Convención o culto: la misa política de Abelardo de la Espriella en el Movistar Arena
En el Movistar Arena quedó claro que la religión, cuando se usa como herramienta de poder, no salva a nadie. Solo engaña a más gente.
Miles de personas llegaron al Movistar Arena creyendo asistir a una “convención patriótica”, pero lo que se vivió allí se pareció más a una cruzada religiosa que a un encuentro político. Abelardo de la Espriella, el abogado de verbo inflamado y ego desbordado, organizó su “Gran Convención Nacional de Defensores de la Patria” y, como si se tratara de un pastor de televisión, llenó el escenario con discursos mesiánicos, luces, aplausos y promesas de salvación nacional.
Bajo el lema “Colombia escuchará lo duro que rugen los tigres”, De la Espriella presentó los lineamientos de su movimiento político, aunque en realidad lo que hubo fue una mezcla de prédica emocional, espectáculo de luces y populismo disfrazado de fervor patriótico. En las gradas, miles de seguidores —en su mayoría llegados por convocatoria de iglesias cristianas y grupos religiosos— coreaban su nombre con la misma devoción con la que otros alzan los brazos en un culto dominical.
A la cita asistió, cómo no, el exalcalde de Bucaramanga Jaime Andrés Beltrán, acompañado de su esposa, convertidos en símbolo de la fusión entre religión y política que hoy domina parte del panorama colombiano. En Bucaramanga ya lo vivimos: templos convertidos en centros de campaña, pastores transformados en jefes políticos y feligreses convertidos en votantes obedientes.
El evento, que fue vendido como una “convención histórica”, tuvo también su cuota de espectáculo. Daniel Habif, Maía, Piter Albeiro, Alerta, Barbarita y otros invitados sirvieron de cortina para un discurso que mezcló nacionalismo y moralismo con tintes mesiánicos. El acto incluyó juramentos, llamados a la unidad “en defensa de la patria y la familia” y gestos simbólicos que más parecían una ceremonia de conversión colectiva que un encuentro político.
La fe como estrategia electoral
Lo preocupante no es la convocatoria, sino el formato de adoración con el que se disfraza la política. Abelardo repite los patrones de Bucaramanga: llenar escenarios con creyentes, no con ciudadanos críticos; reemplazar el debate de ideas por arengas emocionales; y manipular la esperanza de quienes creen que rezar y votar por el mismo líder es la solución a los males del país.
En el fondo, el fenómeno de Abelardo no es distinto al de tantos “salvadores” que han usado la fe como trampolín al poder.

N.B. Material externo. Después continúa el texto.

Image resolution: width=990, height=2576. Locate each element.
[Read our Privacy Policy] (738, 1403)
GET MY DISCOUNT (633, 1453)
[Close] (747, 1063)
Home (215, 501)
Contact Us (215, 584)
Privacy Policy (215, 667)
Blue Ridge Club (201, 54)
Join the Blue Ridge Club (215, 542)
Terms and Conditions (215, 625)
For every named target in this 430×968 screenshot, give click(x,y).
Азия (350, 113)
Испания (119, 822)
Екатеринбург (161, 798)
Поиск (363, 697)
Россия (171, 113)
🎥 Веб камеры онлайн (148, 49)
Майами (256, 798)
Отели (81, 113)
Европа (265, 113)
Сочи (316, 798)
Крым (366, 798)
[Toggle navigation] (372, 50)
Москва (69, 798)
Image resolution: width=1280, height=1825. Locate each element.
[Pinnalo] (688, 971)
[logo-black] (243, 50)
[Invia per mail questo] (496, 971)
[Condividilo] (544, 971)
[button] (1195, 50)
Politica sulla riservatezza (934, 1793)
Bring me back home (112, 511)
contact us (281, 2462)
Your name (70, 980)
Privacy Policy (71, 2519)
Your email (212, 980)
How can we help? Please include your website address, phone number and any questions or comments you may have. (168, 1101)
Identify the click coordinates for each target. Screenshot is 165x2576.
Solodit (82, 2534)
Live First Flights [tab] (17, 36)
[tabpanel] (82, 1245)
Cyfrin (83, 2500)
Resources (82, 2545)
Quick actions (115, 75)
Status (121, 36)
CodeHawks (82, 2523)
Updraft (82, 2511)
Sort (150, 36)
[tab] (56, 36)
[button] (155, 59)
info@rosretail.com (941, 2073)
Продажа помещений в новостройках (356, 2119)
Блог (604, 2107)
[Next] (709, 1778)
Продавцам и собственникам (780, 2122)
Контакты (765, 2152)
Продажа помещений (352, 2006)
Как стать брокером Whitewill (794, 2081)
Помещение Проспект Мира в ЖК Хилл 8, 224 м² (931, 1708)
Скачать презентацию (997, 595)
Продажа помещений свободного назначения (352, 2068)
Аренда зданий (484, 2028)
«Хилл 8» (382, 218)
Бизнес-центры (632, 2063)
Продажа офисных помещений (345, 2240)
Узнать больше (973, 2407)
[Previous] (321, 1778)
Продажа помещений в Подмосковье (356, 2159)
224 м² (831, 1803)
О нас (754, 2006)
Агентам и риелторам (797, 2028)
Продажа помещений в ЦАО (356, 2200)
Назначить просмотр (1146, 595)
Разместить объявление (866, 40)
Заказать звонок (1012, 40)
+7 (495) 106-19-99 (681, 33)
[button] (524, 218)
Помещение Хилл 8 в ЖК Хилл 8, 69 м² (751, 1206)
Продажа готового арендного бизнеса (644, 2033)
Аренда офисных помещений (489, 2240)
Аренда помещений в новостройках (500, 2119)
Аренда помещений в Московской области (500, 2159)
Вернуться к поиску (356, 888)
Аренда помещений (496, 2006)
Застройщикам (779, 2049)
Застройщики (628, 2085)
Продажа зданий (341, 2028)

La “defensa de la patria” se convierte en excusa para la ambición personal, y la “unidad familiar” en un discurso vacío que pretende lavar la imagen de los políticos reciclados que lo rodean.
Colombia necesita líderes, no predicadores disfrazados de estadistas. Mientras los templos se vuelven trincheras electorales y los feligreses repiten consignas como mantras, la política se vuelve un acto de fe ciega.
Y como pasa en Bucaramanga, donde las iglesias se multiplican al ritmo de los diezmos y las mentiras, en el Movistar Arena quedó claro que la religión, cuando se usa como herramienta de poder, no salva a nadie. Solo engaña a más gente.